→ **DOCUMENT EXCERPT**
1

I have the following directory, in the parent dir there are several folders lets say ABCD and within each folder many zips with names as displayed and the letter of the parent folder included in the name along with other info:

-parent--A-xxxAxxxx_timestamp.zip
          -xxxAxxxx_timestamp.zip
          -xxxAxxxx_timestamp.zip
       --B-xxxBxxxx_timestamp.zip
          -xxxBxxxx_timestamp.zip
          -xxxBxxxx_timestamp.zip
       --C-xxxCxxxx_timestamp.zip
          -xxxCxxxx_timestamp.zip
          -xxxCxxxx_timestamp.zip
       --D-xxxDxxxx_timestamp.zip
          -xxxDxxxx_timestamp.zip
          -xxxDxxxx_timestamp.zip

I need to unzip only selected zips in this tree and place them in the same directory with the same name without the .zip extension.

Output:

-parent--A-xxxAxxxx_timestamp
          -xxxAxxxx_timestamp
          -xxxAxxxx_timestamp
       --B-xxxBxxxx_timestamp
          -xxxBxxxx_timestamp
          -xxxBxxxx_timestamp
       --C-xxxCxxxx_timestamp
          -xxxCxxxx_timestamp
          -xxxCxxxx_timestamp
       --D-xxxDxxxx_timestamp
          -xxxDxxxx_timestamp
          -xxxDxxxx_timestamp

My effort:

for path in glob.glob('./*/xxx*xxxx*'): ##walk the dir tree and find the files of interest

    zipfile=os.path.basename(path) #save the zipfile path
    zip_ref=zipfile.ZipFile(path, 'r')

→ **GIVEN INFORMATION**
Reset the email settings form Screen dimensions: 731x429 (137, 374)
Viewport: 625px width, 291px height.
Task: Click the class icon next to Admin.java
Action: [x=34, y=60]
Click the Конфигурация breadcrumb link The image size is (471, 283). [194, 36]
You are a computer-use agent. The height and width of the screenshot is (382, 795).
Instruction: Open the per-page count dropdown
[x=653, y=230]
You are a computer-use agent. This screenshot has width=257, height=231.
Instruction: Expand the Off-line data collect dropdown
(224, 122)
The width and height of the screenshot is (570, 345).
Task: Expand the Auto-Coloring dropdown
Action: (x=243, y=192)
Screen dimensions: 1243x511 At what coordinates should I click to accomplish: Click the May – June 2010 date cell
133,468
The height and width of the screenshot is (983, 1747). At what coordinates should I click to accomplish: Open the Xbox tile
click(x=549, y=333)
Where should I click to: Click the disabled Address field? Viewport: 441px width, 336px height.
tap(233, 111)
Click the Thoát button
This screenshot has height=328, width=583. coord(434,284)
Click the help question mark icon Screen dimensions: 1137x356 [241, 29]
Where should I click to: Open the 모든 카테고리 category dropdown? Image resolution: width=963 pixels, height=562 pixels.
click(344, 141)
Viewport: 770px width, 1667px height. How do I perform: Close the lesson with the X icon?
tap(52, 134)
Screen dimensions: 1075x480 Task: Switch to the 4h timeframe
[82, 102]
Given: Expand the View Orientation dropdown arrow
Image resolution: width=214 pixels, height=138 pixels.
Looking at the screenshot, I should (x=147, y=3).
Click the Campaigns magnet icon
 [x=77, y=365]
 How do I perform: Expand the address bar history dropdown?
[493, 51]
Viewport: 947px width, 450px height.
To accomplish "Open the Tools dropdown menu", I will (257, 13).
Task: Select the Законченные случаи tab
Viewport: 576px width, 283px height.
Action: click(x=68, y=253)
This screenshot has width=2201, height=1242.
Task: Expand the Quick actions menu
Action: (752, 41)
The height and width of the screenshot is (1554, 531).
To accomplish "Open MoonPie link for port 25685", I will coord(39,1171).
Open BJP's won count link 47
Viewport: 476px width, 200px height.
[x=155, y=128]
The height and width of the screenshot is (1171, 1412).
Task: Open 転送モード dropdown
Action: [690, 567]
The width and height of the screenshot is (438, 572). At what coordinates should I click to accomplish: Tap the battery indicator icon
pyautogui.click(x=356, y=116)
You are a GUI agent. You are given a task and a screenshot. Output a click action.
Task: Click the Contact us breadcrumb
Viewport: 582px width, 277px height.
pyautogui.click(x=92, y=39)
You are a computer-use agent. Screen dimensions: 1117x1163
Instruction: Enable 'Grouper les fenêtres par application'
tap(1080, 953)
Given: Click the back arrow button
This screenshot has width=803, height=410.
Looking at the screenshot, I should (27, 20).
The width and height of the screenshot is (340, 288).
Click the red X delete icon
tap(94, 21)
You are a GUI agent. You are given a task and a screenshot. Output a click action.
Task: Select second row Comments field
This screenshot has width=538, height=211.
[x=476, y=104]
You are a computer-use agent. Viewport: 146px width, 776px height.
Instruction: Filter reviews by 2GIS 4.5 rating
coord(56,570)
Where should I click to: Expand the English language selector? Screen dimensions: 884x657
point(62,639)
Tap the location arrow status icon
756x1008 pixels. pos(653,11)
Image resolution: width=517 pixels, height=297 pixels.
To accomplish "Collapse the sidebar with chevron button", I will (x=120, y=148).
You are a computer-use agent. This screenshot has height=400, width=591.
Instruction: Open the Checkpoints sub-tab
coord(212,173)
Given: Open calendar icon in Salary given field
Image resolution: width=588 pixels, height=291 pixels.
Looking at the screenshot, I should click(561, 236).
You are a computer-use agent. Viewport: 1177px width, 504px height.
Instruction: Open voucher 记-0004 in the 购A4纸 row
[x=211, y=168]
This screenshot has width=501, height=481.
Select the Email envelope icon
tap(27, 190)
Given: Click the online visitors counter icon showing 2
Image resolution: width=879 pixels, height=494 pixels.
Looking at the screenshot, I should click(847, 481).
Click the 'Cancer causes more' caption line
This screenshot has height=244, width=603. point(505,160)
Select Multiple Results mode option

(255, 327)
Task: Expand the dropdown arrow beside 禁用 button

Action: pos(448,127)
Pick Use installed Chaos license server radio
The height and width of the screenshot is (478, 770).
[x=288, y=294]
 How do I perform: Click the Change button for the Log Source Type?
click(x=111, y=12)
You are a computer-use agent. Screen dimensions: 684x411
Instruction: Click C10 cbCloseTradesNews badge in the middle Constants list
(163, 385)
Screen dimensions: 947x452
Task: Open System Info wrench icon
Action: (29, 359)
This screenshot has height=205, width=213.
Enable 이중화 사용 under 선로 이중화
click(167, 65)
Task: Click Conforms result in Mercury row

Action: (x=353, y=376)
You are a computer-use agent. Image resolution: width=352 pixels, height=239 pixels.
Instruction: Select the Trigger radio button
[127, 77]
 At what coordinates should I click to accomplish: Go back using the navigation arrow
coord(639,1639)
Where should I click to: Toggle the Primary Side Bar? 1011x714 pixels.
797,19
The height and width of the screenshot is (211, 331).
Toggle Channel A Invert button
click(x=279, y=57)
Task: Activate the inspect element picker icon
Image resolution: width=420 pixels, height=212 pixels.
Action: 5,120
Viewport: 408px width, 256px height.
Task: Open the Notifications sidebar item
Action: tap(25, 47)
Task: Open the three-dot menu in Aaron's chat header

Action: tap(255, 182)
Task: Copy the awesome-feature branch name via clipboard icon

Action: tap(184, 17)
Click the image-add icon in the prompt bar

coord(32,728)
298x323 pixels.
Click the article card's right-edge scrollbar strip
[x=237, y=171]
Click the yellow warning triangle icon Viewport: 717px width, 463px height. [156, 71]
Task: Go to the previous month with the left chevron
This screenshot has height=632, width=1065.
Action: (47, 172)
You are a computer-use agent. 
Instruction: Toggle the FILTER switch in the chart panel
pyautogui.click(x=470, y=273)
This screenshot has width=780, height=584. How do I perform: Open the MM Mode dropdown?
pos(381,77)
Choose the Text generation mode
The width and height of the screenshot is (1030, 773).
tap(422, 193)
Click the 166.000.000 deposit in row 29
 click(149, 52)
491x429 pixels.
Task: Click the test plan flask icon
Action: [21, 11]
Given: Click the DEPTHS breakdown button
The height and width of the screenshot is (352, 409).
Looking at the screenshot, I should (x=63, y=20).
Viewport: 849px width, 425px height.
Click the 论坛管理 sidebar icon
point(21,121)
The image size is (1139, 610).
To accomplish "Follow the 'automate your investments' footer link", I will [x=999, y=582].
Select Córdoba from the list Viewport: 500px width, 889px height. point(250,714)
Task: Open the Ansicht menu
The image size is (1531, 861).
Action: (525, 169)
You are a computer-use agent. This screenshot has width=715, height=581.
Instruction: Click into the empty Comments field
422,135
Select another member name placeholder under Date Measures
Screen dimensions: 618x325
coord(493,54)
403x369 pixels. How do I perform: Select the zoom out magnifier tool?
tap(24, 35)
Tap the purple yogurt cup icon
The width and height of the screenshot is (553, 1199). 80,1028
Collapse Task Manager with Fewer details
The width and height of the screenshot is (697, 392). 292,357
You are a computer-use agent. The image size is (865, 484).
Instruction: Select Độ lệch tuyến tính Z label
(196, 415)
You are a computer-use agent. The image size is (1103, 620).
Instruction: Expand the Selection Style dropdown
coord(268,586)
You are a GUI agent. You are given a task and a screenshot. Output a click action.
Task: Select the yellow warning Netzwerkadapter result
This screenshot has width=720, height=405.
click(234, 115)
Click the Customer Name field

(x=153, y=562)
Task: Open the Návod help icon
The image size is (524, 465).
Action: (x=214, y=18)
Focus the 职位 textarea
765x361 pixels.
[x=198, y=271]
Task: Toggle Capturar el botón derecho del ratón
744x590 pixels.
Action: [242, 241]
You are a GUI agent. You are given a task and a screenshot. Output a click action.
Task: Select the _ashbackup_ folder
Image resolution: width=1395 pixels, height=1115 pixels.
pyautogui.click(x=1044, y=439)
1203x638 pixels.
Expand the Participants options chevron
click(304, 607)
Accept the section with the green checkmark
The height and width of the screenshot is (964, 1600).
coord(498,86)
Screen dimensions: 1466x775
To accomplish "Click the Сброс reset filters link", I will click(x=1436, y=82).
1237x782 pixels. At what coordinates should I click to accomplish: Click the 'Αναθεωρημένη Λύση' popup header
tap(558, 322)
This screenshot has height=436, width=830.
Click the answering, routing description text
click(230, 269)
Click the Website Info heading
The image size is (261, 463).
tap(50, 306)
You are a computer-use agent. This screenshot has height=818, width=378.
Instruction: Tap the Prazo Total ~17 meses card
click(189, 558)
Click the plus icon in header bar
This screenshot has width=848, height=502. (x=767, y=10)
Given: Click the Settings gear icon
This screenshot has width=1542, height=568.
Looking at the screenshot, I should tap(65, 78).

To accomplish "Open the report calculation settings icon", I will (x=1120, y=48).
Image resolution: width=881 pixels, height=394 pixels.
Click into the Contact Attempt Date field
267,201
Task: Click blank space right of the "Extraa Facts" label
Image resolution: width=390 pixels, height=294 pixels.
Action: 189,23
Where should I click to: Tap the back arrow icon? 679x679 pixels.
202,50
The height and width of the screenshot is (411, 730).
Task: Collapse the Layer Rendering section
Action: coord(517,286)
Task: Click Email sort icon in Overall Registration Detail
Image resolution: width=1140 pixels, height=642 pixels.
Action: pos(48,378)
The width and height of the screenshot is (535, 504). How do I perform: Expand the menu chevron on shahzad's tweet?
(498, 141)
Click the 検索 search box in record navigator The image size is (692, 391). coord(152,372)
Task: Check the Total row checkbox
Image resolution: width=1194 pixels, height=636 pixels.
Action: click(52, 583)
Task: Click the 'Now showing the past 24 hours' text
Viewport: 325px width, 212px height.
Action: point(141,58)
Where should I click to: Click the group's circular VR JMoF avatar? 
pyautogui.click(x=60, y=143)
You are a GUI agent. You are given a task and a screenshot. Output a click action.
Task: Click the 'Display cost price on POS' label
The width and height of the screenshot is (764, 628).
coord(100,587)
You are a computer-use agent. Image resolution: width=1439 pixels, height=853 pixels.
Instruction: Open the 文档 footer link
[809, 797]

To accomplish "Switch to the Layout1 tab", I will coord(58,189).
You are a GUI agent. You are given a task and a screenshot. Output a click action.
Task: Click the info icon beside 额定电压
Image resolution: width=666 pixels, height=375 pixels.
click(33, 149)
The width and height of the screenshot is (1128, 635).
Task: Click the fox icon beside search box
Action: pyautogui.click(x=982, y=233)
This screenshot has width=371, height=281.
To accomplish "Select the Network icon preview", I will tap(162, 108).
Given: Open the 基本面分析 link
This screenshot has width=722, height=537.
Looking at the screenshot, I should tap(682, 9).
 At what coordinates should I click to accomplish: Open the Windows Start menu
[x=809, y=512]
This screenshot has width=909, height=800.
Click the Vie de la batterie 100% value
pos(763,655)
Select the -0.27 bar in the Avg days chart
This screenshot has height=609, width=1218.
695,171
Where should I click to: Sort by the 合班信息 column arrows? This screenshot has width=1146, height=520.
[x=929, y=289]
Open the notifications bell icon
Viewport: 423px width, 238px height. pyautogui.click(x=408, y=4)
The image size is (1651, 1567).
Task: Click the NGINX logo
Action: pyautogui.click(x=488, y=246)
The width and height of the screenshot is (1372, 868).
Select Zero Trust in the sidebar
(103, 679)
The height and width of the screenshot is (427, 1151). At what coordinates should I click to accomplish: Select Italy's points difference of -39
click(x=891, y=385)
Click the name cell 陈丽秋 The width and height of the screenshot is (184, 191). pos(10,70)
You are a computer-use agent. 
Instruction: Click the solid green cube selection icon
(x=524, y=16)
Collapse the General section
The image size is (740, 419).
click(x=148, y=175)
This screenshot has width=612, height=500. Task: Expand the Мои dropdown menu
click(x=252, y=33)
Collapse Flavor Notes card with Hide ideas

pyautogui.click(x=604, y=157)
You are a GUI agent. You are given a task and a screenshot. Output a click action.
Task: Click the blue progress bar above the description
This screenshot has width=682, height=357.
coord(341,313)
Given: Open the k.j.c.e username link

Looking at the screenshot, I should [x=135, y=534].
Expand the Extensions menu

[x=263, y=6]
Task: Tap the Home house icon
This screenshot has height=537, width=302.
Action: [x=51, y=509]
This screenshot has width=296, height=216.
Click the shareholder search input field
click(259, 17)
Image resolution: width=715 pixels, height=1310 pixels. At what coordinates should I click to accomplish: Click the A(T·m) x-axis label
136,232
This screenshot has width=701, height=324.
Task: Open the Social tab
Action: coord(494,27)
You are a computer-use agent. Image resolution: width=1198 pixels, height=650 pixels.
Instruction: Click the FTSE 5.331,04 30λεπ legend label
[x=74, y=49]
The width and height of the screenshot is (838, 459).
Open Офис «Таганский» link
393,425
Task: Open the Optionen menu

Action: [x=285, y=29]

→ **TASK GOAL**
Name each folder that the forum post about unzipping archives shows inside the parent directory.

→ **THE RESPONSE**
A, B, C, D